Choosing your technology

There is a myriad of choices available when choosing your core analytics platform. Many have different features and can be bewildering when trying to pick between them. To start, make sure you ask yourself the following:

  1. What type of use cases will you deliver? This will tell you the type of platform and language required to fulfil your current and future goals. Consider the long-term plan as well. Make sure you don’t invest in a data platform that cannot sustain the future plans of your organisation.
  2. Who are your users? The skills of your data team need to align with the platform you choose – or the hiring of extra talent would be an extra cost to be considered. If they only know R, then getting a platform that only uses SQL will waste your time and resources.
  3. How much data do you have? If you have terabytes upon terabytes of data, you’ll need a different platform. Similarly, if your use cases require a lot of streaming or real-time data, then that will impact your choice too. But make sure that whatever you choose links back to your use cases and that you’re not just picking something because it’s trendy.
  4. Does it meet your security needs? If you need to store a lot of highly sensitive personal data, then you’ll need a platform with top-notch security.
  5. Can it be automated? Eventually, some automation will be useful for your organisation. Does your chosen platform already come with some automation capabilities or will you need to invest further? And can the platform integrate with your chosen automation tool?
  6. Is it suitable for operational support? If you’re looking to make your data analytics platform operational, you need to ensure it can perform without fault.
  7. Open source or proprietary? This depends on your data team’s skills and your overall resources. Open source means you’re not locked to a specific vendor but it can require a lot of resources to build at the start. A hybrid approach is also an option.
  8. What tech support do you need? Do you need 24/7 support or can you get-by if something breaks and you fix it yourself? This depends on the role your analytics platform plays in your organisation. If it’s supporting a real-time recommendation engine hosted on your website, you’ll likely want rapid support if something goes wrong.
  9. What do existing customers say? The best way to determine if an analytics platform is right for you is to speak to their existing customers. Try to find ones in the same industry or who are using it for a similar use case. Ask them about their experience using the platform and any challenges they have encountered.


Your sources

You cannot do any analysis without data. That requires a well-thought-out ingestion process. It forms the building blocks to your analytics platform. When your analytics platform is increasingly called-on, a solid ingestion process allows you to churn through the requests quickly and effectively. In other words, you can get your analytics done much faster.

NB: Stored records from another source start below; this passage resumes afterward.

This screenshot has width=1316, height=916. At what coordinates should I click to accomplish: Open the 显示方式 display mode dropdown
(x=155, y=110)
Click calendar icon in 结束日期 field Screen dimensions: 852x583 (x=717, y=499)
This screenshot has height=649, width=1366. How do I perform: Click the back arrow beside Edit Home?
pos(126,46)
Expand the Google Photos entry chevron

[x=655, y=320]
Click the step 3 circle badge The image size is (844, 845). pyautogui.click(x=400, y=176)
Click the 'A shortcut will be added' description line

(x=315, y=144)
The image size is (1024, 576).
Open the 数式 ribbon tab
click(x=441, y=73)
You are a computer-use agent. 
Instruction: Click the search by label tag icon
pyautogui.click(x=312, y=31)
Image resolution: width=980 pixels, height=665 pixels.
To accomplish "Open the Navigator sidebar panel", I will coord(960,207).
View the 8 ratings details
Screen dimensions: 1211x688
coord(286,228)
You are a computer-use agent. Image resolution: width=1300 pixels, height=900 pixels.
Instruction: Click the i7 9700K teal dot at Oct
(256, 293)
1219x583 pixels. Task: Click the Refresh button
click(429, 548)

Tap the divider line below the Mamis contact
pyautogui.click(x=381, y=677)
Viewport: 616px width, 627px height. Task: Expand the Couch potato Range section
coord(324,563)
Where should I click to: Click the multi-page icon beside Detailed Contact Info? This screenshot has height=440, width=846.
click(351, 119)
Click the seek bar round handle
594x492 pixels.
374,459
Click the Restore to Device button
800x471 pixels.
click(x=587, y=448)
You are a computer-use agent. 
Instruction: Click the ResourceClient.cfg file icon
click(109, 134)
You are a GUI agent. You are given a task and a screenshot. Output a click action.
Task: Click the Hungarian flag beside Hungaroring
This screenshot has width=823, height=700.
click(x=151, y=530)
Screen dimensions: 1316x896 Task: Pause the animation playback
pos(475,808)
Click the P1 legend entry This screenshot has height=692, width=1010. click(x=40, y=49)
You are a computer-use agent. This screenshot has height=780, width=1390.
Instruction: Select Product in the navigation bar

Good ingestion requires the right tool. This can be created in-house, or you can buy an off-the-shelf ETL (extract, transform, load) tool. Whatever you decide, your data ingestion needs to do a couple things:

  • It must handle data auditing and error handling.
  • It needs to be configured simply, but still be extendable.

Tools for monetising data

Ingesting and storing your data is all well and good, but if people can’t get to it then it’s not worth much. You must invest in a range of tools from standard reporting, to raw JDBC access for custom projects. This allows everyone, whatever their skill level, to use the analytics platform and see its value.

Speaking of which, you also need to govern and administer your platform properly. This is where management tools come in.

Getting data out of your platform

It’s not all about ensuring you ingest your data properly: you have to build methods to get it back out too. A consistent approach for all implementations is called for, and usually you can use either the batch method or an API.

Failure to do this means that all the interesting stuff that you’ve done on your platform won’t get shared. It needs to be shared with other systems to be of value. For example, providing recommendations based on customer purchases on an e-commerce site, or dynamically changing the prices of tickets according to demand. APIs are a popular method – especially if you have to do something in real-time.

The factory versus the lab

When setting up your analytics platform, it’s worth knowing about the factory and the lab environment.

The lab

In the lab, you can trial your use cases before moving them over to the factory. It’s an area where people can upload their own files to combine with your existing data or create their own tables.

This area should be self-managed and offers freedom for people to innovate. By having a lab environment, you avoid departmental or team silos, but still offer an area for each individual team to test new ideas. All whilst maintaining the same set of standards and practices.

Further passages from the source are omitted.